US president Joe Biden and vice-president Kamala Harris also addressed the deadly shootings in the Atlanta area.
Biden said on Wednesday that the brutal assault aimed at the Asian community is “very troubling.”
Harris, as the first vice-president of the United States of South Asian descent, called the shooting “tragic” and contended that the shooting spoke to a larger issue of violence.
She also indicated that she, as an Asian American has received a myriad of racist insults since she became the vice-president.
However, neither Biden nor Harris called the shootings a hate crime.
Instead, they left this issue as one for the Justice Department to determine.
The COVID-19 pandemic has led to incessant racist attacks against Asian Americans in the US in recent months.
At the end of January, an 84-year-old immigrant from Thailand was violently shoved to the ground when he was walking in the Anza Vista neighborhood in San Francisco.
On February 16th, a man in Queens, New York was apprehended after footage showed him brutally shoving an Asian woman on the street.
The New York Police Department said the 52-year-old women was waiting in line while the man was approaching her and some sort of dispute broke out. She was physically attacked after the initial altercation.
From the aforementioned cases, it can be seen that disturbing racist attacks or harassment are now being aimed at the vulnerable in the Asian community, such as women and the elderly.
But these are only the cases we see on TV or hear about from the online media.
As the author of this piece and Asian myself, I have also seen examples of racial discrimination against Asian people in the US – the country I am currently living in as part of my studies.
Most cases go unreported and ignored.
On one supposedly fun road trip, a friend was met with a straight up example of verbal racism when she was walking in Chicago.
A homeless person passed her by and told her to “go back to her own country,” a phrase sadly all too common in the US.
On the back of this, when the same female friend was travelling in Oklahoma, a conservative state in the South she was targeted by several middle-aged white men and was verbally harassed.
Similar to the mask-wearing issue, issues related to the Asian (American) community have become highly political during the pandemic, and many in our community have experienced either microaggressions or direct racist humiliation.
This intolerable act of racism in Atlanta will be and should be condemned. A prompt response from the authorities in cases like this is imperative.
But while an every increasing series of hate crimes are still under investigation in the US, back in my country, Taiwan, some are ignorant of these events and in some cases have taken to blaming, and even attacking white people.
‘Revenge’ is never an effective and healthy way to settle racial or ethnic conflicts.

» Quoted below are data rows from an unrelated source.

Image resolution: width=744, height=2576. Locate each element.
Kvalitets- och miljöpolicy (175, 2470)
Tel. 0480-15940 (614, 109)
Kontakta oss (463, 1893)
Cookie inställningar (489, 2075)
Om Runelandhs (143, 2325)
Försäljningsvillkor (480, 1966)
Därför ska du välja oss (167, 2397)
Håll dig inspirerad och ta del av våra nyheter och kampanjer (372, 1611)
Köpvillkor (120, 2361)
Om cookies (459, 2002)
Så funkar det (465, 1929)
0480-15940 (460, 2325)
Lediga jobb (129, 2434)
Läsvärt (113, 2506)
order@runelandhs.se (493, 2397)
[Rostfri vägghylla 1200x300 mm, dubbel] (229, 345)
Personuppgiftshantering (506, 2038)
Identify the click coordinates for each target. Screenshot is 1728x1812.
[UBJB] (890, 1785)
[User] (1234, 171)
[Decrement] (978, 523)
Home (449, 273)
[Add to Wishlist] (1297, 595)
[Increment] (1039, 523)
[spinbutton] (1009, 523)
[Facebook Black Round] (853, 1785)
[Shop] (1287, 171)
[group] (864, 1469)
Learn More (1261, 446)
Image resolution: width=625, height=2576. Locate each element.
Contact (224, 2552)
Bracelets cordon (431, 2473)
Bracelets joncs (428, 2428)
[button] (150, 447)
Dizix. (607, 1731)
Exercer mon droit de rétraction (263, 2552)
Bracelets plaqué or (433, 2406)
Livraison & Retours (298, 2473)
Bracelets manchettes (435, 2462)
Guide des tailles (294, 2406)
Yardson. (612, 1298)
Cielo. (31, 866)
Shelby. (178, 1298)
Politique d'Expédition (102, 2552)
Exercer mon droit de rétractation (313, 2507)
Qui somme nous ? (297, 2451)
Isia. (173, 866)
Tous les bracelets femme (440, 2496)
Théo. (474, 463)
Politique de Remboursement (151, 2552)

Every one of us should work together to recognize and combat racism, whilst weaving peace into the fabric of society that links different ethnicities.
The Asian community has always been deemed the “modeled minority.” Part of this reason is that Asian people rarely addresses their issues publicly or fight for their rights when confronting racism.
However, the Atlanta shootings have shed light upon the current difficult situation Asian Americans have long put up with in terms of racial inequality during the COVID-19 pandemic, and before.
Whether this atrocious crime in Atlanta will be seen as a turning point in improving the status of the Asian community remains to be seen.